To compare against the existing data sets, we focus in the following on the data set reduced to 10 HPF area (see Table 5 for the other cases). Using an aspect ratio of 4:3, the resulting images were 7,017 px in width and 5263 px in height. The resulting (to an area of 10 HPF reduced) dataset consists of 7,617 cell annotations, including 1041 mitotic figures. Regardless having a slightly higher number of cases, it includes a quite similar number of mitotic figures than the AMIDA13 dataset (cf. Table 6). We trained the same pipeline as for the complete dataset, however for a shorter amount of iterations to avoid over-fitting due to the much smaller dataset variance: The RetinaNet object detector was trained for a single cycle of 10 pseudo-epochs using super-convergence, and for another 60 iterations with normal adaptive learning rate based on Adam. During this last period, we used early stopping and chose the model with highest validation performance. As shown in Fig. 5, the performance of the model increases significantly with the amount of annotated area and the number of available WSI. The data shows, however, that a plateau is reached for the number of WSI, and doubling the number of training WSI from 12 to all (21) increased performance only slightly.

Table 5 Ablation study dataset subsets.
Table 6 Comparison of our dataset and its variants to other datasets with mitotic figure annotations.
Fig. 5
figure 5

Results of the ablation study using the dual stage detector.
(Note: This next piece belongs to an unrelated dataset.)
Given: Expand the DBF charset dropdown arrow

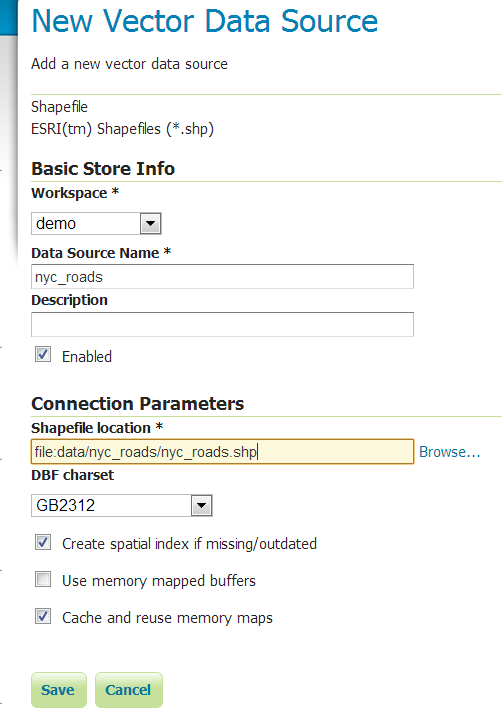Looking at the screenshot, I should click(x=202, y=506).
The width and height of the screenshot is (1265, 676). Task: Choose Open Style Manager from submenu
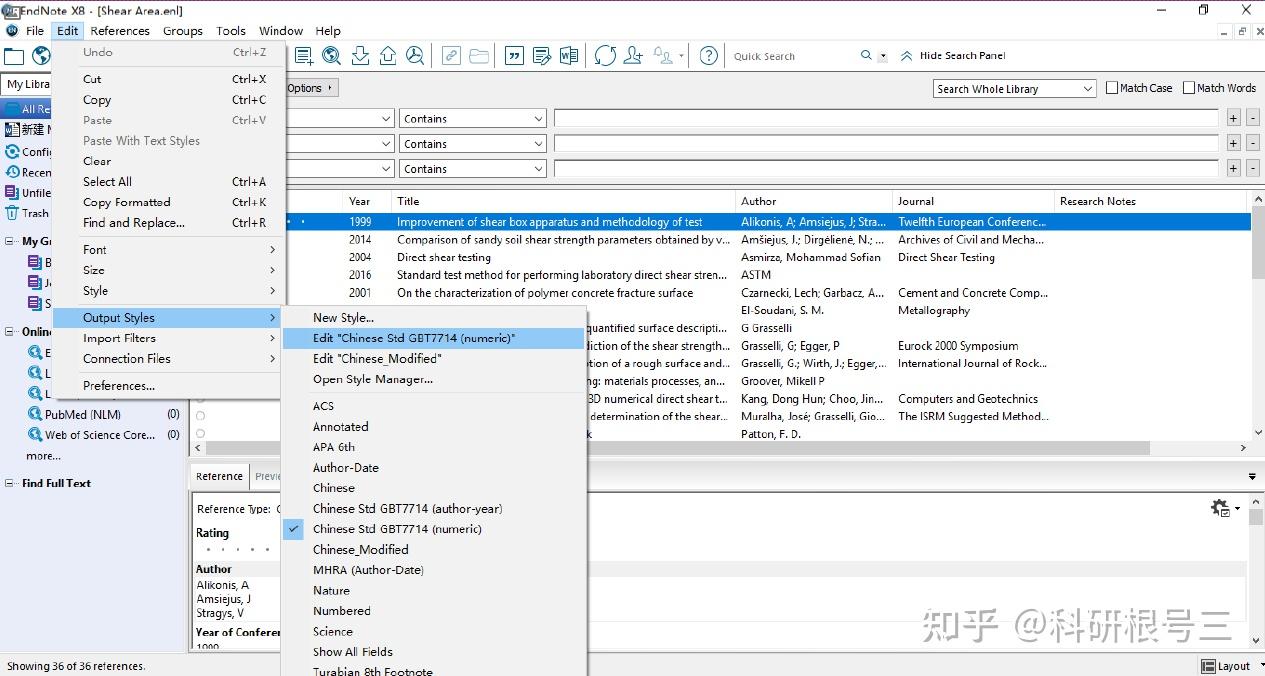[372, 379]
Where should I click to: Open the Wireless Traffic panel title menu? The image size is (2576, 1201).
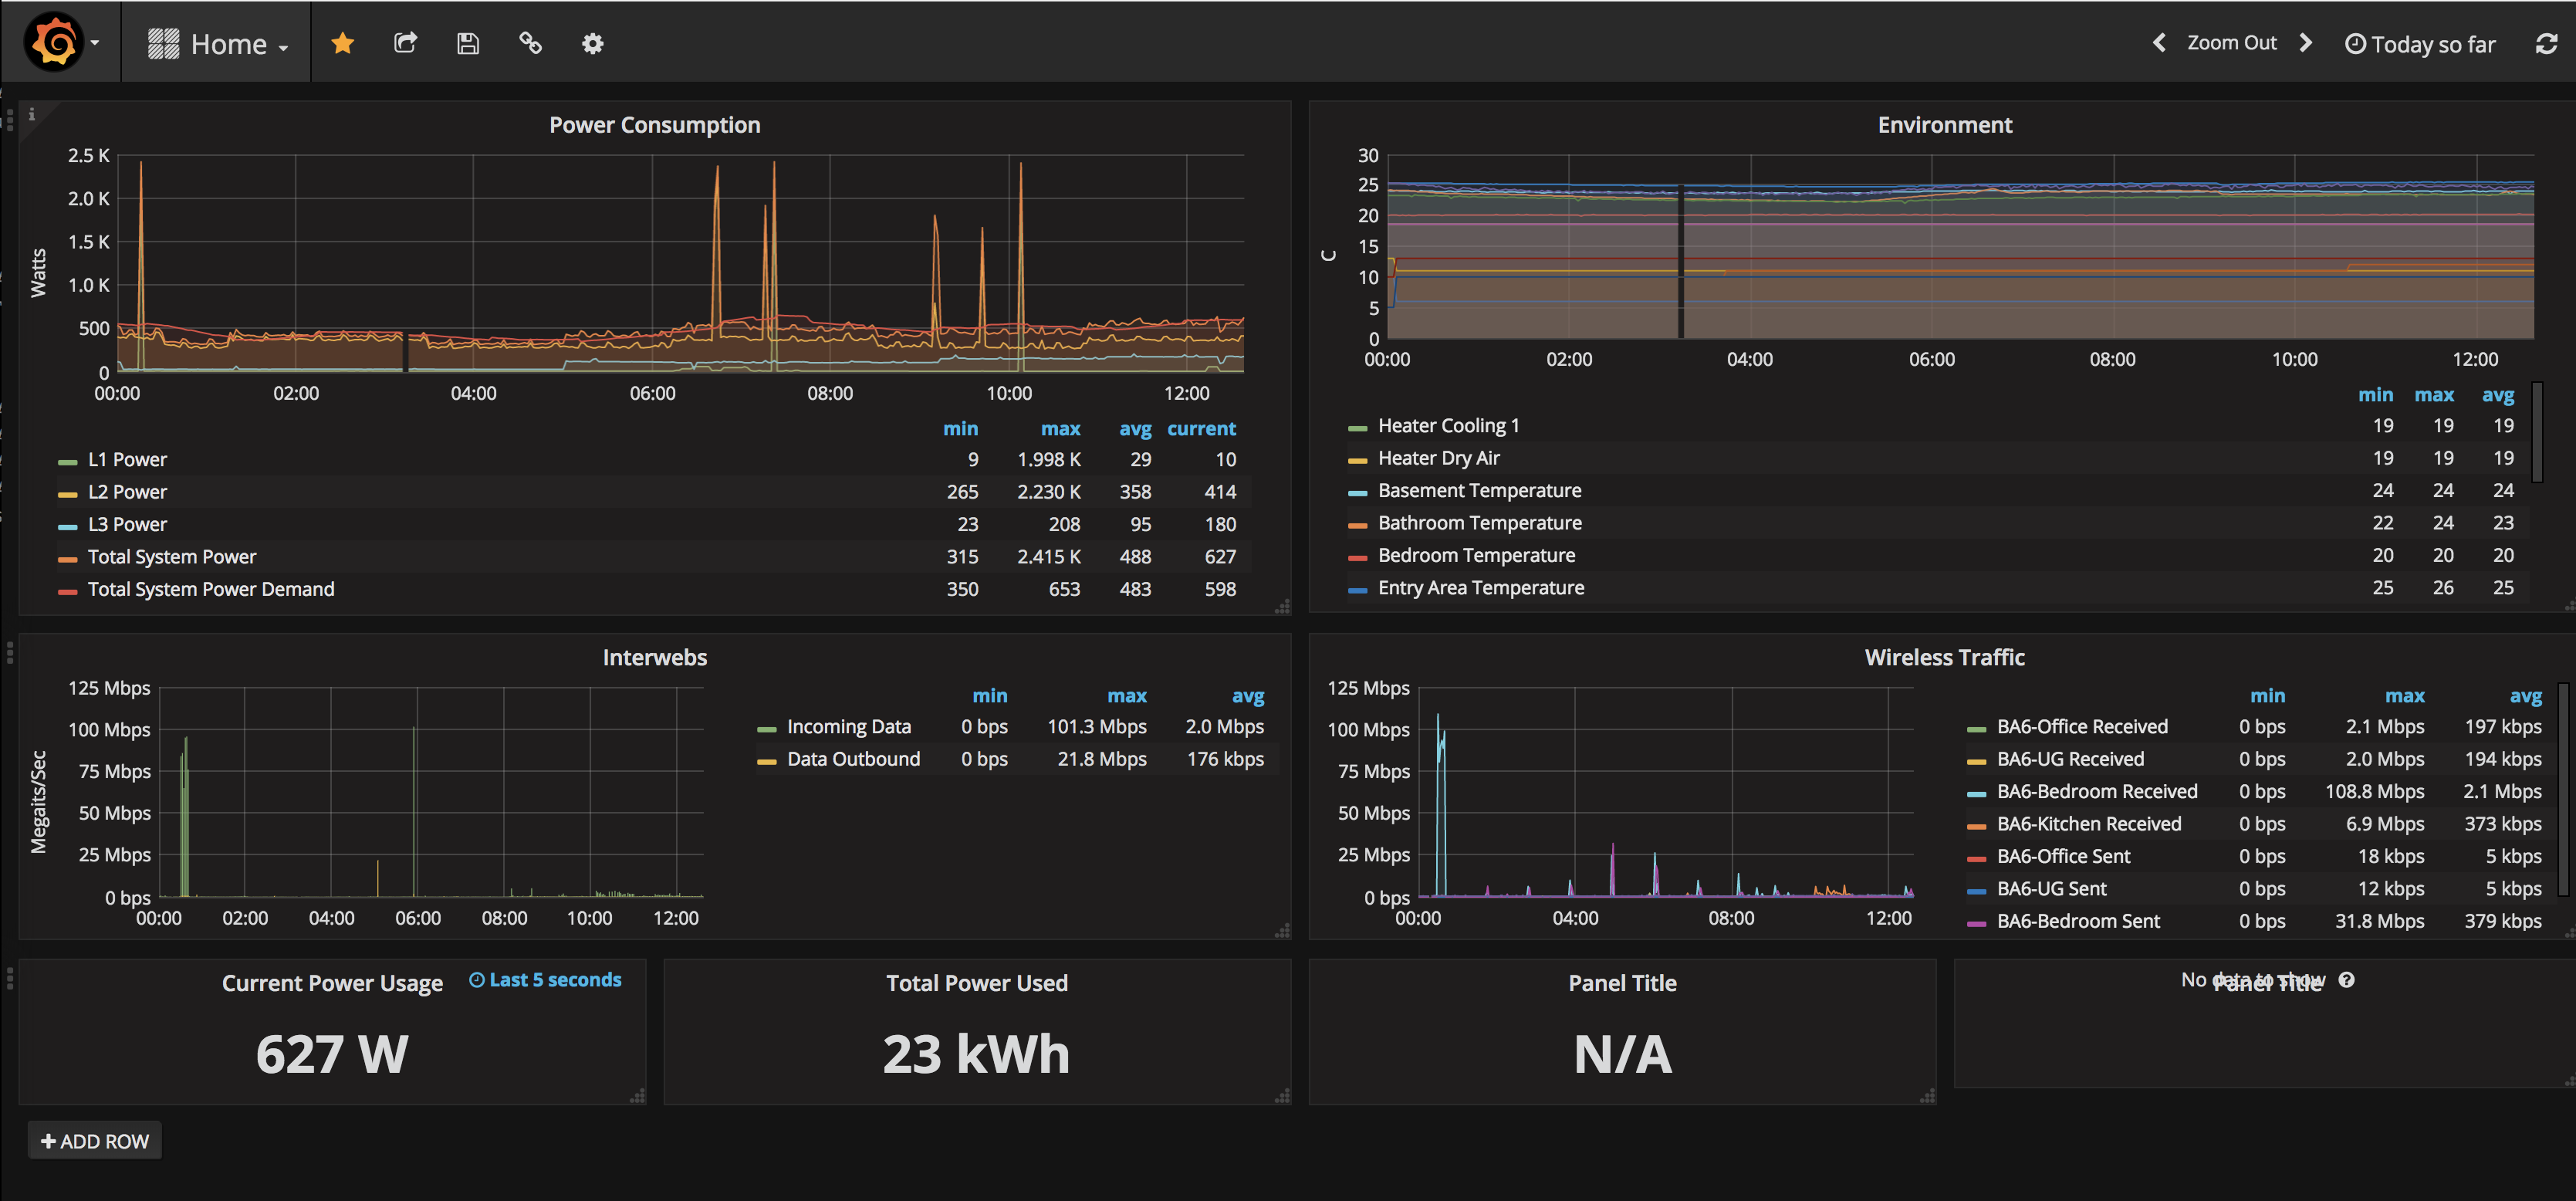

In panel a, the results of using varying training area sizes around an expert-selected most mitotically active part of tumor are given. In panel b we show the results of using only a subset of the slides for training.

Usage Notes

Annotations are provided in the SlideRunner database format20, which can be also used to view the WSIs with all annotations, but also in the popular MS COCO format. Be aware that the latter does not provide the possibility to annotate an object with multiple expert labels, thus the data format is of reduced information content. We encourage to view and process the data based on the SlideRunner database format.